WHAT THE TASK REQUIRES: The entries below need to be written out exactly, with no pictures included.

### INFORMATION SUPPLIED ###

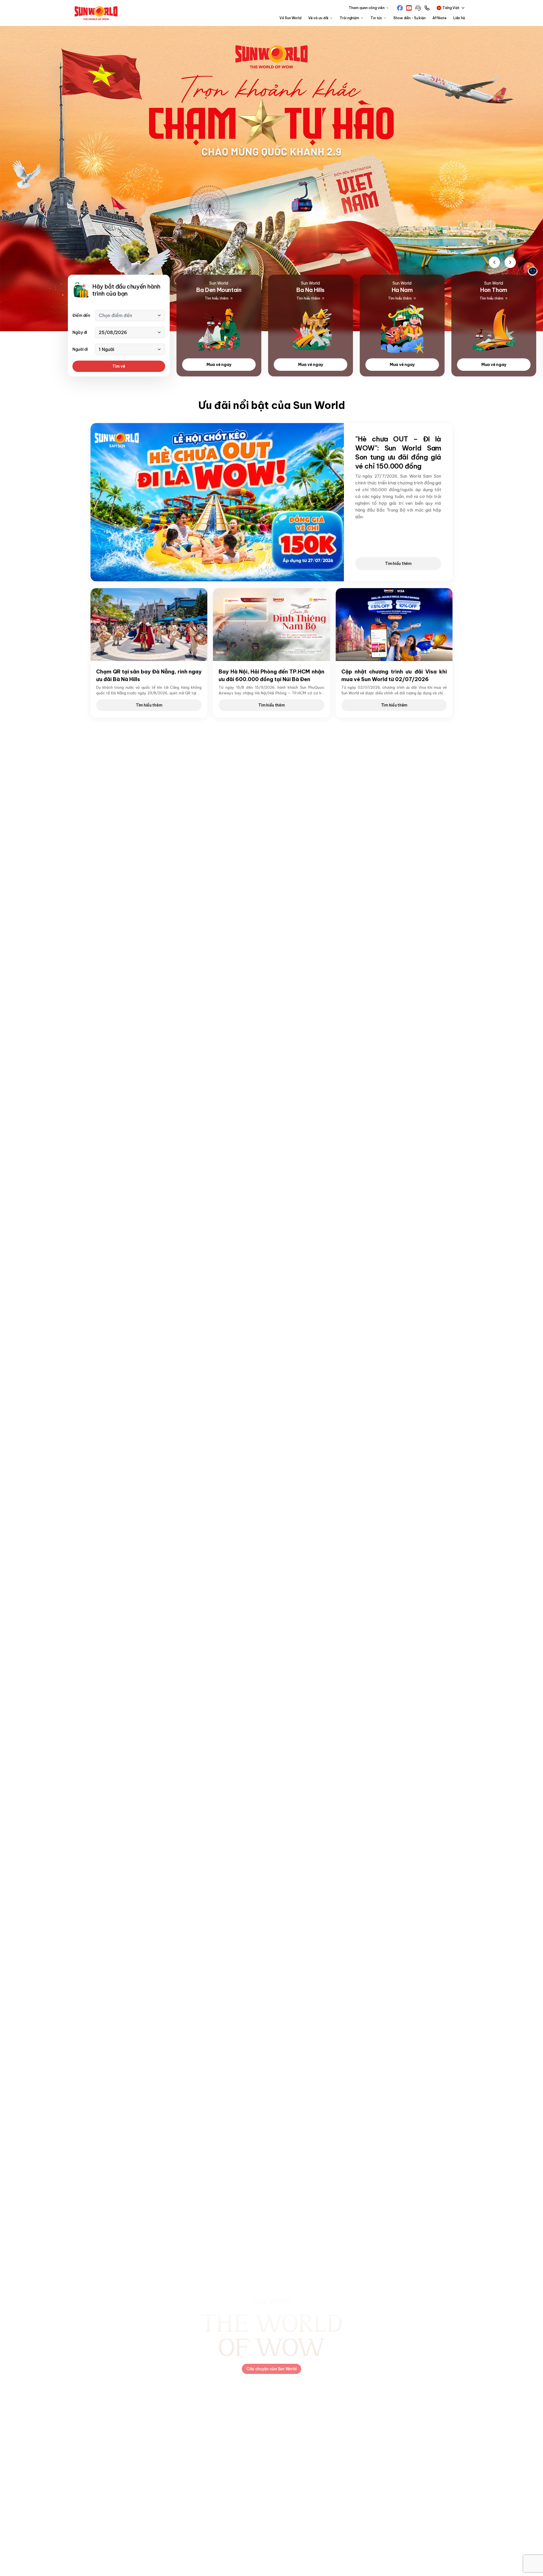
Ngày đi (79, 332)
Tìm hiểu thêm (398, 563)
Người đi (80, 349)
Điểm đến (81, 315)
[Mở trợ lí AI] (530, 269)
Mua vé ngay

###

REPLY TO THE TASK:
Ngày đi (79, 332)
Tìm hiểu thêm (398, 563)
Người đi (80, 349)
Điểm đến (81, 315)
[Mở trợ lí AI] (530, 269)
Mua vé ngay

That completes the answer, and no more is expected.